Bibinya, Yaya adalah perempuan dewasa yang cantik dan menarik. Sudah banyak calon yang hendak mendekati bibinya itu tapi semuanya pula gagal karena dasarnya Yaya yang cuek, kurang ramah dan kurang berminat menjalin hubungan asmara—entah karena apa—serta campur tangan Halilintar, Taufan dan Gempa yang menilai para lelaki itu tidak cocok untuk bibi mereka itu.

Halilintar sedang khawatir. Bibinya jarang pulang malam dan kebiasaan itu juga menular pada ketiga keponakannya. Mereka sebisa mungkin pulang sebelum makan malam.

Meski hubungan Yaya dan ketiga keponakannya agak dingin dan tidak biasa seperti keluarga harmonis lainnya, mereka biasa meluangkan waktu sarapan dan makan malam bersama.

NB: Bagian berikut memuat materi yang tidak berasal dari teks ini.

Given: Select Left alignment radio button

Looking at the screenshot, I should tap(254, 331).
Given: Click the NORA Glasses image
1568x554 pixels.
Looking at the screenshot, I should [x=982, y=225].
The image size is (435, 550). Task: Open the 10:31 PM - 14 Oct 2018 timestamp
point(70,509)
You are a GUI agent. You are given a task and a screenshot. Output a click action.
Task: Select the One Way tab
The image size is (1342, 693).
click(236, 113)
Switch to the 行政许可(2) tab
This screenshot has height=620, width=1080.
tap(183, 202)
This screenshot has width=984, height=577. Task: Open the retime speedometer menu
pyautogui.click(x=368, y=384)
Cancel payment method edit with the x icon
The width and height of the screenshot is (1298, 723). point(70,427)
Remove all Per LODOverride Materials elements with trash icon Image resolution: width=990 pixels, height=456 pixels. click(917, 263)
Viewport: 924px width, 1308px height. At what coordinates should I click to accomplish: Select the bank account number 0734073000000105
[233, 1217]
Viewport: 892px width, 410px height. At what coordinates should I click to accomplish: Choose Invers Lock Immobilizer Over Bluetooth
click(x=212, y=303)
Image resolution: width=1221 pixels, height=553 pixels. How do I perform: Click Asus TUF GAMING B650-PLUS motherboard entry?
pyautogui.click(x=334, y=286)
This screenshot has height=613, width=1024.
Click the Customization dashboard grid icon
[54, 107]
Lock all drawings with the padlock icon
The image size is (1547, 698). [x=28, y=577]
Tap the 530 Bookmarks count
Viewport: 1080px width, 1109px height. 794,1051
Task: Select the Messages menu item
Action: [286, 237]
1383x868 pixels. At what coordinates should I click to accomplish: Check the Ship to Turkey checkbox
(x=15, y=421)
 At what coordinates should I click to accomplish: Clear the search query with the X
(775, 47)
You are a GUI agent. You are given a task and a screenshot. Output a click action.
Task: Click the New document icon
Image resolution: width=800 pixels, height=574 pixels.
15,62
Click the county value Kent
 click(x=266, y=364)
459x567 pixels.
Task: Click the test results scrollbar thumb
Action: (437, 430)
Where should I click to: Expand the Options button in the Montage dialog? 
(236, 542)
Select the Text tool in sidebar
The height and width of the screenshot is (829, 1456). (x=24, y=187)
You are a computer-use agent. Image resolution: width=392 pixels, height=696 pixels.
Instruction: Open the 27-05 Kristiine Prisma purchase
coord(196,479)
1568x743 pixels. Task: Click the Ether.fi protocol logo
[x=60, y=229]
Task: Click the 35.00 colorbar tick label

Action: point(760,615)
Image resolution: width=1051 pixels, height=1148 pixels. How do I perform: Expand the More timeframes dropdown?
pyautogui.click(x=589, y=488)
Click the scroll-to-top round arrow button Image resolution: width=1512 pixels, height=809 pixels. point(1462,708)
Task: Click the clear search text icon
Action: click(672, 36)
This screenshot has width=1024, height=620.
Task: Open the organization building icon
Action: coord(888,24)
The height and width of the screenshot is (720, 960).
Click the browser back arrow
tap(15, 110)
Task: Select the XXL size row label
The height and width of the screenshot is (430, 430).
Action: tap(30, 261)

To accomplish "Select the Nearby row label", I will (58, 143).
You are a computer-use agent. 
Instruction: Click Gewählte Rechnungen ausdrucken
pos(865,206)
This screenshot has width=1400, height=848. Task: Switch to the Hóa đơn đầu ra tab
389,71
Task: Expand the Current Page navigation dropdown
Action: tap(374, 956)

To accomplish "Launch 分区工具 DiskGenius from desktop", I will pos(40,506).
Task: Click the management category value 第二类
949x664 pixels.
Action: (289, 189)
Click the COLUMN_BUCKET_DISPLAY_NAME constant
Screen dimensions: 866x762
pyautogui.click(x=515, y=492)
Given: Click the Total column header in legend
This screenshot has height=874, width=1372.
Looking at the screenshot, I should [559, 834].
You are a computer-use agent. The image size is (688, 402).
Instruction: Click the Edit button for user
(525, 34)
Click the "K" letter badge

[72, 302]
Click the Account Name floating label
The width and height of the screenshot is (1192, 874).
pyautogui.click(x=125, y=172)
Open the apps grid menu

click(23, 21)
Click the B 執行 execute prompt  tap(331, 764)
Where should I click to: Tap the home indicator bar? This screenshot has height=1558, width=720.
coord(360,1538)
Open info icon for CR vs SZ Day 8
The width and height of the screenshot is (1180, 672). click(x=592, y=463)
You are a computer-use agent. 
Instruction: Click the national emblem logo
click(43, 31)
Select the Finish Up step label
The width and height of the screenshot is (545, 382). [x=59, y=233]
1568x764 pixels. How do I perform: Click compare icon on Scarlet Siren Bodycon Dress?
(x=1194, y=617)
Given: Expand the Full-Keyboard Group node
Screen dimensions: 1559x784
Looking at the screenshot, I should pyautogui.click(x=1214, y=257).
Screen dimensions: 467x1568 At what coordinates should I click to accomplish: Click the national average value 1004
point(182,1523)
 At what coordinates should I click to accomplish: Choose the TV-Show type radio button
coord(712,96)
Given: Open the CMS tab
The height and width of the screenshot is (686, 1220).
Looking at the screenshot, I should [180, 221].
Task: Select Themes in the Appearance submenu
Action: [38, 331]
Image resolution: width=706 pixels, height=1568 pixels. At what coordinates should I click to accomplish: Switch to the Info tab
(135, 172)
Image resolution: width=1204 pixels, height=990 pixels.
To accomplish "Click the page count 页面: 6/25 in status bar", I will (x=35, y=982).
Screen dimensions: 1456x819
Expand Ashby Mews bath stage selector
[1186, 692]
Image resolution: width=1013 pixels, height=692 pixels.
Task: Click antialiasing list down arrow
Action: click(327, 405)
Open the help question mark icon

Hanya dikedua waktu itu Halilintar, Taufan dan Gempa merasa dekat dengan Yaya.

Satu-satunya keluarga mereka yang tersisa sejak ketiga nya berusia 9 tahun.

Karena nya saat Yaya pulang terlambat, rasa-rasanya Halilintar ingin sekali keluar dan menjemput dimana pun bibinya sekarang berada untuk pulang.

"Hentikan itu Lintar." Tukas Taufan tiba-tiba.

Pikiran Halilintar lantas teralih pada adik pertamanya, "Memangnya aku kenapa?"

Taufan yang sedang asik bermain game ML melirik saudaranya sekilas lalu kembali pada gamenya seraya berkata "Jangan lakukan apapun yang akan membuat Tante Aya tidak senang." Ujarnya lagi.

Mendadak Halilintar merasa tidak senang dengan ucapan Taufan, "Jangan sok tahu Taufan." Makinya.

Taufan membalas tenang, "Memang tahu kok. Kau mau bertingkah menjemput Tante Aya dan semacamnya kan?" Jemari remaja itu masih pada ponselnya.

Ah sial. Kadang Halilintar sebal punya kembaran, "Sok tahu." Dengusnya kemudian beranjak membantu Gempa dengan menata piring dan membuat minuman untuk ketiganya.

Sudut bibir Taufan terangkat seolah mengejek Halilintar meski matanya tidak lepas dari game, "Memang tahu kok. Kau kan posesif kalau soal Tante Aya."

Taufan belum selesai. "Mangkanya Tante Aya paling jarang menghubungimu kalau kasih kabar. Karena kau pasti bakal tanya macam-macam hingga Tante Aya marah."

"Berisik Taufan! Macam kau tidak saja!" Balas Halilintar hampir melempar sikembaran dengan  sendok yang sedari tadi enak sendiri main game tanpa membantu.

Bahu Taufan terangkat, "Yaaa kalau aku sih tanyanya wajarlah. Kau kan udah macam bapaknya Tante Aya aja khawatir nya. Haha—Aduh! Sakit sialan!" Umpatnya pada Halilintar yang beneran melempar sendok hingga kena kepalanya.

Halilkntar menyeringai mengejek, "Rasakan. Bantuin sini. Jangan  enak-enak main game saja kau!"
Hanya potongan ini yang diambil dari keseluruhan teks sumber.